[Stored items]
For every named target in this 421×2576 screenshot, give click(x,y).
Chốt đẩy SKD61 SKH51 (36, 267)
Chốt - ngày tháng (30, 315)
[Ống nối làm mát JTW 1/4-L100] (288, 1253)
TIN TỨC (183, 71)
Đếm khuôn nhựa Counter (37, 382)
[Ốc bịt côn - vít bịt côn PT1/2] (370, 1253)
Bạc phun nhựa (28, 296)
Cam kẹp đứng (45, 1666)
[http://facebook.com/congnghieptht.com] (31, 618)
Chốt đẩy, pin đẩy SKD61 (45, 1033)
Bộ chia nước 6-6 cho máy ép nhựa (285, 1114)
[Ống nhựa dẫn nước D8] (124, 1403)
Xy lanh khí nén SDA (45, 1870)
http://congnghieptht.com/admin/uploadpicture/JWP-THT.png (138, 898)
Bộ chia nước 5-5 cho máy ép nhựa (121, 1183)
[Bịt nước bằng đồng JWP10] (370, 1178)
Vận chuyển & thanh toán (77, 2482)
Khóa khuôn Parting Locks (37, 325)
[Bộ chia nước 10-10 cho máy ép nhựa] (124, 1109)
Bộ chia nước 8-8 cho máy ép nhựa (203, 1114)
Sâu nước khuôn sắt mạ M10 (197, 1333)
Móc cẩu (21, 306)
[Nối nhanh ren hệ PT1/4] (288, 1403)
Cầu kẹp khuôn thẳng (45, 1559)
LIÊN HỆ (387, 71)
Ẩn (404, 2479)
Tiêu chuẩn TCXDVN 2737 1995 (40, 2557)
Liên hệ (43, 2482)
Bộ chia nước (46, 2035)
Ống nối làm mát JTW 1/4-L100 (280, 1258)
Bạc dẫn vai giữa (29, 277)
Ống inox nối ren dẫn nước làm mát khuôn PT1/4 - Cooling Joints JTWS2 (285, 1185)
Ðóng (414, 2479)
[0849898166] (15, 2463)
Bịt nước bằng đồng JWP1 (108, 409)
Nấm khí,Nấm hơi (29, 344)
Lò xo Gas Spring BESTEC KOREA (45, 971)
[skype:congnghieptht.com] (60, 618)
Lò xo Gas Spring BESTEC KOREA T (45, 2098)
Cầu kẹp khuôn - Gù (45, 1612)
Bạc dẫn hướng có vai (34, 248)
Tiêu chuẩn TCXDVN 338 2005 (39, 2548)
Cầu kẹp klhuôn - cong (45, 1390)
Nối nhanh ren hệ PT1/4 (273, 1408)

▶ _What is expected_:
Leaving no line out, return the data above verbatim.

▶ _Exercise response_:
For every named target in this 421×2576 screenshot, give click(x,y).
Chốt đẩy SKD61 SKH51 (36, 267)
Chốt - ngày tháng (30, 315)
[Ống nối làm mát JTW 1/4-L100] (288, 1253)
TIN TỨC (183, 71)
Đếm khuôn nhựa Counter (37, 382)
[Ốc bịt côn - vít bịt côn PT1/2] (370, 1253)
Bạc phun nhựa (28, 296)
Cam kẹp đứng (45, 1666)
[http://facebook.com/congnghieptht.com] (31, 618)
Chốt đẩy, pin đẩy SKD61 (45, 1033)
Bộ chia nước 6-6 cho máy ép nhựa (285, 1114)
[Ống nhựa dẫn nước D8] (124, 1403)
Xy lanh khí nén SDA (45, 1870)
http://congnghieptht.com/admin/uploadpicture/JWP-THT.png (138, 898)
Bộ chia nước 5-5 cho máy ép nhựa (121, 1183)
[Bịt nước bằng đồng JWP10] (370, 1178)
Vận chuyển & thanh toán (77, 2482)
Khóa khuôn Parting Locks (37, 325)
[Bộ chia nước 10-10 cho máy ép nhựa] (124, 1109)
Bộ chia nước 8-8 cho máy ép nhựa (203, 1114)
Sâu nước khuôn sắt mạ M10 (197, 1333)
Móc cẩu (21, 306)
[Nối nhanh ren hệ PT1/4] (288, 1403)
Cầu kẹp khuôn thẳng (45, 1559)
LIÊN HỆ (387, 71)
Ẩn (404, 2479)
Tiêu chuẩn TCXDVN 2737 1995 (40, 2557)
Liên hệ (43, 2482)
Bộ chia nước (46, 2035)
Ống nối làm mát JTW 1/4-L100 (280, 1258)
Bạc dẫn vai giữa (29, 277)
Ống inox nối ren dẫn nước làm mát khuôn PT1/4 - Cooling Joints JTWS2 (285, 1185)
Ðóng (414, 2479)
[0849898166] (15, 2463)
Bịt nước bằng đồng JWP1 (108, 409)
Nấm khí,Nấm hơi (29, 344)
Lò xo Gas Spring BESTEC KOREA (45, 971)
[skype:congnghieptht.com] (60, 618)
Lò xo Gas Spring BESTEC KOREA T (45, 2098)
Cầu kẹp khuôn - Gù (45, 1612)
Bạc dẫn hướng có vai (34, 248)
Tiêu chuẩn TCXDVN 338 2005 (39, 2548)
Cầu kẹp klhuôn - cong (45, 1390)
Nối nhanh ren hệ PT1/4 (273, 1408)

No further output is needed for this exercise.